There are apps and gadgets, there are podcasts, and there’s the ancient yogic tradition of the 4-7-8 method.
But when it comes to one of life’s greatest pleasures and those that struggle to achieve it, there are frankly never enough hacks and tips for ensuring enough shut-eye.
If you’re keeping alcohol consumption low and exercising a little, but still, the night bears down on your thoughts, mind whirring with worry as the hours tick on, then perhaps practising a few of these relaxation techniques punted by CNN will do the trick.
The key is practice, according to Rebecca Robbins, an instructor in the division of sleep medicine for Harvard Medical School, which can eventually result in conditioning yourself into better sleep:
“[These tips] are extremely beneficial from a classical conditioning standpoint,” Robbins said.
“If your body knows what comes after the end of these activities is sleep, then you start to condition yourself, and after a bit of time, your body will more easily slip into a state of relaxation, which increases your chances of sleep.”
Starting with this quaint tip.
1. Schedule “worry time” before bed
I’ve been told that keeping a notebook next to your bed can help you offload any next-day worries or intrusive thoughts by quickly writing them down, to hopefully forget about them until the next day.
But setting up a whole chunk of time to actively worry so that you don’t end up doing it as your noggin hits the pillow is next level:
“Don’t worry in bed.

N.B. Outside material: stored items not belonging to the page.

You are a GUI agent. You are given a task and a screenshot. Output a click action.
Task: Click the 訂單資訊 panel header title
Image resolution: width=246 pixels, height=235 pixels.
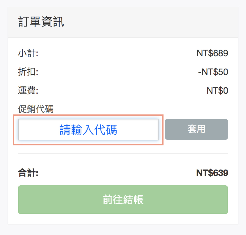pos(41,22)
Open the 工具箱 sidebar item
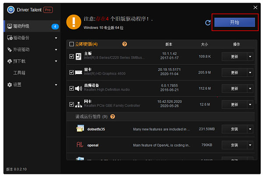 (19, 73)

Schedule a ‘worry time’ — a period of time outside of the bedroom, outside of sleep, to worry about the things that naturally creep in your mind at night,” said sleep specialist Dr. Raj Dasgupta, an assistant professor of clinical medicine at the Keck School of Medicine at the University of Southern California.
2. Breath control
The science-backed method of controlling your breathing can help you change the rhythm of your breath, which in turn slows your heart rate and reduces blood pressure to stimulate the body’s parasympathetic “rest and digest” system.

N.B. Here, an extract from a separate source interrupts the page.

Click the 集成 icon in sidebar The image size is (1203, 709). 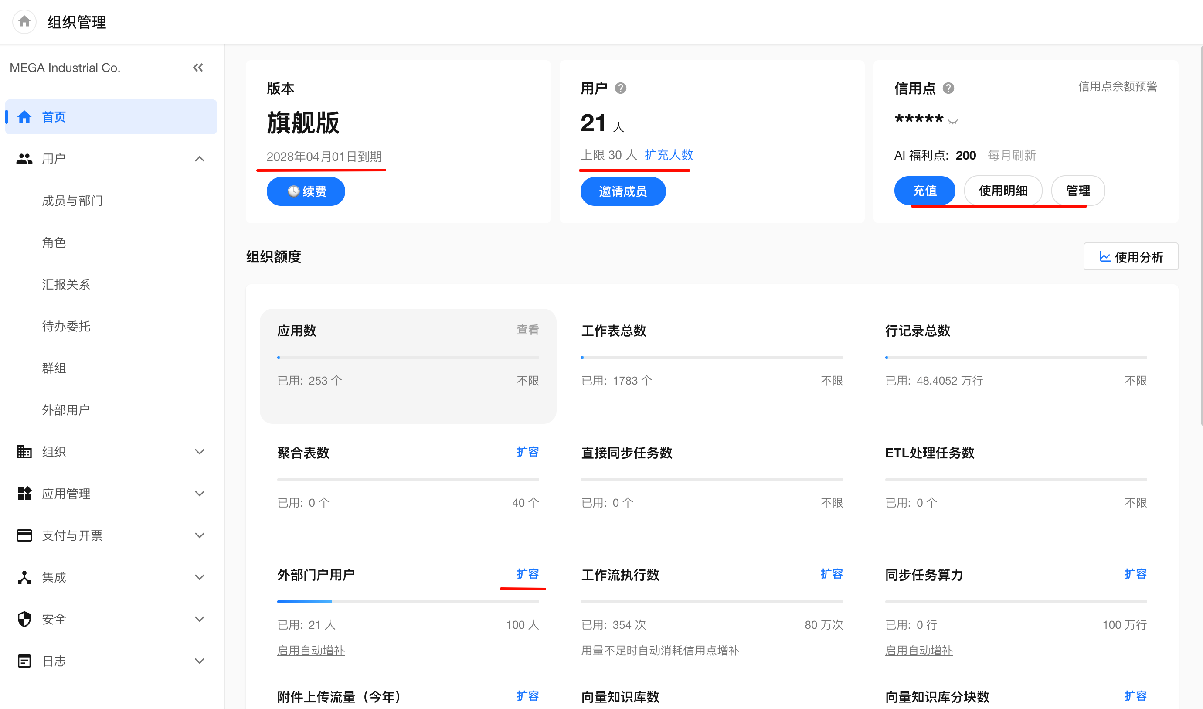24,577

This is supposed to, in essence, switch your anxiety off.
Breathe in, count to six, breathe out, count to six, but do it like this:
“Strive for effortless inhales that are soft and soundless while treating your exhales like gentle, extended sighs of relief,” suggested CNN contributor Dana Santas, a certified strength and conditioning specialist and mind-body coach.
Stay in the moment, Santas said, by focusing on the sounds and sensations of your breath: “Direct all of your senses to follow the path of air in through your nose, down your throat, into your lungs and out again. If your mind wanders, bring it back to your breath, happening in the here and now.”
This brings us to…
3. Mind control
There’s the centuries-old method of calming the body and mind through meditation, or you can travel in your imagination with visualisation until the Zs hit.
A quick 30-minutes of meditation practice over the course of two weeks is proven to make measurable positive functional and structural changes in the brain.
Visualising, similarly, allows an opportunity for you to escape negative thought patterns and to see yourself relax, acting as a sleep aid.
You can get quite literal with visualisation, imagining your anxieties as dust mites being blown out by your lungs, one breath at a time, until you just feel like one big ball of light, empty space (mmm, sweet sleep).
As Robbins said, these “tangible strategies” of visualising something and matching what you see to your breathing can be really “powerful”.
Now, let’s get physical.
4. Muscle control
Our bodies carry trauma and our muscles hold tension, so playing around with voluntary muscle contractions could help you release some unwanted stiffness and lead to better sleep.
Introducing the progressive muscle relaxation technique:
You tense and release muscle groups in the body in a certain order, starting at the head and working your way down to the toes and feet.
Each section of the body is tightly tensed and held for 10 seconds as you breathe in. Strive to squeeze each muscle hard, but not to the point of cramping or pain. Then, as you breathe out, relax the muscle suddenly and all at once.
Similar to putting your mental energies into controlling your breathing, muscle control can also distract your thoughts from those worry-mites.
Granted, not everybody can manage a good night’s sleep with just their mind alone.